After her tiome with Orient Lines ended, the ship came over top the British based CMV Cruises, seen below departing Amsterdam in her new disguise in march 2010.

In 1990, Aleksandr Pushkin was laid up in Singapore, before being bought one year later by Gerry Harrod, the former owner of Ocean Cruise Lines, that was sold to Paquet Cruises of France a little earlier. Harrod had the ship rebuilt in Greece at the Neorion-wharf in Syros. This work was done between 1991 and 1993 and the ship emerged as the renamed Marco Polo for the Orient Lines.
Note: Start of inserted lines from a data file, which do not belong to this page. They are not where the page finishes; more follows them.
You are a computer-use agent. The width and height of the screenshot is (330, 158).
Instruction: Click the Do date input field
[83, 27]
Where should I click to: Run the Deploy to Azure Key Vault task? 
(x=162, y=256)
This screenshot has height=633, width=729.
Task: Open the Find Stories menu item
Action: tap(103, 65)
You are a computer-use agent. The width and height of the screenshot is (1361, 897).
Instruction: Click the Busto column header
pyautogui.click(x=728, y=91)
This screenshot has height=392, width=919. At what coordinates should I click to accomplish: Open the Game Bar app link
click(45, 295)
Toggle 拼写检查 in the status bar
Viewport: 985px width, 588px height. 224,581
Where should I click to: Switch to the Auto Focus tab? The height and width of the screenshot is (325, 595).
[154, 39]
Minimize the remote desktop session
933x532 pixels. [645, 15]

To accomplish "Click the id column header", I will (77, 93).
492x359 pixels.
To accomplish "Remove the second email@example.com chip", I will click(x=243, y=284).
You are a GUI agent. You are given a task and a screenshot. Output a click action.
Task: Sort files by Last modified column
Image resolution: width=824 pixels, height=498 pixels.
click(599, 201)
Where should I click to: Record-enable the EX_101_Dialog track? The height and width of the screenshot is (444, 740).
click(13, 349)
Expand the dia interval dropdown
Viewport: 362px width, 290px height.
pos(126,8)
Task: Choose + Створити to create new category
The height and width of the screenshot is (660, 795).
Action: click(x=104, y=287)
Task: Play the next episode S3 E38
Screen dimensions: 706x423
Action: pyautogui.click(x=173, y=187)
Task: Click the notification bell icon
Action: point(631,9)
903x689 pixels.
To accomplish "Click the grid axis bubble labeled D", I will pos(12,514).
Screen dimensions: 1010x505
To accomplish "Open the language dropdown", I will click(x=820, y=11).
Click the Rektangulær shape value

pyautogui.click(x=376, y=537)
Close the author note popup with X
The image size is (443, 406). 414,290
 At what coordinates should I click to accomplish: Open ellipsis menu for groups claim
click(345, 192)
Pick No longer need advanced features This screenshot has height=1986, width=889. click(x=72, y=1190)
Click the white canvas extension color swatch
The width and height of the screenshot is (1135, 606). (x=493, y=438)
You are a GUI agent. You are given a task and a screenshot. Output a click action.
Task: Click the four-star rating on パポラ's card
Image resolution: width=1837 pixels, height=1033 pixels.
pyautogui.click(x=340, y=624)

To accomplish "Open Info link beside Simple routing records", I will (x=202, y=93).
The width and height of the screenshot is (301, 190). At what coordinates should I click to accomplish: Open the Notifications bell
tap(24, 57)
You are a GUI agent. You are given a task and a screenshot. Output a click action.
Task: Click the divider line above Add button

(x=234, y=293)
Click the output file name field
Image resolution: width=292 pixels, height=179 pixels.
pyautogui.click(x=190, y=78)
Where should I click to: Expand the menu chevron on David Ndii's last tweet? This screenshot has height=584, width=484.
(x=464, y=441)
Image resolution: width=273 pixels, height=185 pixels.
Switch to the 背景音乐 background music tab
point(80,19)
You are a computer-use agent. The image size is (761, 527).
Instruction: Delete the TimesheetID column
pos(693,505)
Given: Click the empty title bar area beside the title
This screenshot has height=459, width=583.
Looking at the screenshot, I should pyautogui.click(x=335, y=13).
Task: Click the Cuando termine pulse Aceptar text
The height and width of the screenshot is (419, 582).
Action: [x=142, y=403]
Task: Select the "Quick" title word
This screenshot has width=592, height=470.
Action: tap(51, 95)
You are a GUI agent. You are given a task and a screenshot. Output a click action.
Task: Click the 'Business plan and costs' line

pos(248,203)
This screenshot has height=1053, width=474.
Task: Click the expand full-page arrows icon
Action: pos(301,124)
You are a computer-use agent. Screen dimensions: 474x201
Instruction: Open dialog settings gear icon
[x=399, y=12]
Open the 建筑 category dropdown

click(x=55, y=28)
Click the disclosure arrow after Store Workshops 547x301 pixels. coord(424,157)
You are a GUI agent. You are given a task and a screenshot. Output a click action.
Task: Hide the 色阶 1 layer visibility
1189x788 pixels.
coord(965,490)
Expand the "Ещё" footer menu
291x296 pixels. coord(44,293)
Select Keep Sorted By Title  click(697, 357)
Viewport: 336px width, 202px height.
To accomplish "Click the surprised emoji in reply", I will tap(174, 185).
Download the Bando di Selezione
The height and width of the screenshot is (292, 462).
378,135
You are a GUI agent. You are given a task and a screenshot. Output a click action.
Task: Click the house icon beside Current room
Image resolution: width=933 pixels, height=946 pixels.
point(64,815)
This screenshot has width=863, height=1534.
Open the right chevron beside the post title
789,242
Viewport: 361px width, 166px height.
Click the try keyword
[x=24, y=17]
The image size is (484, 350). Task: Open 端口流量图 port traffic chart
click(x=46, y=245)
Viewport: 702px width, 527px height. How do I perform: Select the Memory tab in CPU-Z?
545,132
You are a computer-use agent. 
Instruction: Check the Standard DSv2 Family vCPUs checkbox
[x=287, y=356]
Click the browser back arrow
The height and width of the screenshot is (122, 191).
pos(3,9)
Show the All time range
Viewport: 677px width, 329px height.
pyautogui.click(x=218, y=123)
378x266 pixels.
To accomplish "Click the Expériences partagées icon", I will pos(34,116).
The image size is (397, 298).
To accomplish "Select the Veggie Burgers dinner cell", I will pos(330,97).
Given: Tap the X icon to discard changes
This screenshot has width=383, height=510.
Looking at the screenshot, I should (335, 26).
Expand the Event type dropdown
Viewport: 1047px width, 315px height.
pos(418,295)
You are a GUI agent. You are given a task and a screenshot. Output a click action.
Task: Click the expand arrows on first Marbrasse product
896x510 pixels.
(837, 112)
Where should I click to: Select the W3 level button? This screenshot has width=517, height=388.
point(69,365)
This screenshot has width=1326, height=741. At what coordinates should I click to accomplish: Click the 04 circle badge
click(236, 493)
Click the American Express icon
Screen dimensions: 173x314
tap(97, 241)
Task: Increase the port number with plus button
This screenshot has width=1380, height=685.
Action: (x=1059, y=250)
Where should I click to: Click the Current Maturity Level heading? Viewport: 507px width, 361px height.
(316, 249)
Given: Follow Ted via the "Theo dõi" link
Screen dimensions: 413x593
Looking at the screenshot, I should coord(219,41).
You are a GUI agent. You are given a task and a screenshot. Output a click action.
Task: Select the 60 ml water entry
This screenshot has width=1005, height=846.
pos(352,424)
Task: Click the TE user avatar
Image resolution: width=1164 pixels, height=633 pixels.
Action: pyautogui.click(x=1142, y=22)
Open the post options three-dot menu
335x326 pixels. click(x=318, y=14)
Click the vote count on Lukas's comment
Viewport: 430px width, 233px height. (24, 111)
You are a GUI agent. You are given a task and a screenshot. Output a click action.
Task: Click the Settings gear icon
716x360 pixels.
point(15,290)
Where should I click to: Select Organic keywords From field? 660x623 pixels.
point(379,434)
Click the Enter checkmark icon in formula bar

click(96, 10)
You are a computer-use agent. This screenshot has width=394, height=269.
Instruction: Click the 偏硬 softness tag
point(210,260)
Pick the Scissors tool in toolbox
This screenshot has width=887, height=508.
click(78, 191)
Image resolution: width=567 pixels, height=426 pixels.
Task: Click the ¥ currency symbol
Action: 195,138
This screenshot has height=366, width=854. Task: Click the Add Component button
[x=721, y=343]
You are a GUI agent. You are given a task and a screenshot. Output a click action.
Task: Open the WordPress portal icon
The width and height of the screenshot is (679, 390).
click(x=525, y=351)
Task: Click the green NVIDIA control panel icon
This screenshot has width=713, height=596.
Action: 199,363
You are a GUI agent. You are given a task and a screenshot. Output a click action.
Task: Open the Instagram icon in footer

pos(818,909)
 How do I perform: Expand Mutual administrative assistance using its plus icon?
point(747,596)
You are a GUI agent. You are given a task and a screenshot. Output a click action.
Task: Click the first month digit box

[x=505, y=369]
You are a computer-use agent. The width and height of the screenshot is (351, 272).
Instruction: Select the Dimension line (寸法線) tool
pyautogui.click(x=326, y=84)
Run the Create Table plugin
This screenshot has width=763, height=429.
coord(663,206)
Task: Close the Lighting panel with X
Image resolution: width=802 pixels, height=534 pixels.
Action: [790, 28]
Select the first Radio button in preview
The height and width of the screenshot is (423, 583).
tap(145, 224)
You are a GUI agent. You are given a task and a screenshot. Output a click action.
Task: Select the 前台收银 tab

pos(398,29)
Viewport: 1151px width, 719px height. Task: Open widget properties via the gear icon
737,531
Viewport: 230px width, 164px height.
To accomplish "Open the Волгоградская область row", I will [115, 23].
In exteriour, she differs not much from her former Sovjet-service looks, only her superstructure below the bridge was slightly extended and rebuilt. Inside, the ship was modernized and updated, although she was still recognizable as a former ocean liner.

Besides Aleksandr Pushkin, Orient Line was intending to buy Aleksandr Pushkin's sistership Ivan Franko about the same time as they bought Aleksandr Pushkin, but due to the long and costly rebuilding of the first ship, this eventually did not happen. The Marco Polo sailed on her first cruise in november 1993 and she would sail worldwide varried cruises.The company was bought in 1998 by Norwegian Cruise Line but the name of the company and the name of the ship stayed unchanged. In a rebranding strategy in march 2008, the Orient Lines brand was discontinued and Marco Polo was sold to the Greece-based company Global Maritime, that chartered the ship out to Transocean Tours, the company where she had already been sailing for during the middle of the 1980's. Her name was not changed and she kept sailing worldwide cruises, sometimes in charters. In 2003, her sister Shota Rustaveli at that time sailing as Assedo, was sold to the breakers in Alang, India. From that moment on, Marco Polo is the only survivor of the class and the only survivor of the transatlantic service of BLASCO. In recent years, Marco Polo sails for the British-based Cruise & Maritime Voyages (CMV).

At the 15th of february 2014, the ship was hit by a freakwave when sailing the English Channel and the wave crashed through the windows of the Waldorf Restaurant, situated on deck 6. According to witnesses, the windows were catapulted into the restaurant like missiles and one 85-year old male passenger was killed instantly. One other 70-year old female passenger had to be airlifted off the ship and was brought to shore for medical treatment. The ship had been hammered by several waves, some of more then 20 meters in height while sailing the Bay of Biscay during the same cruise, but the sad finish was there the day before arrival at Tilbury docks. Repairs were made and the ship was able to sail her next cruise as sceduled.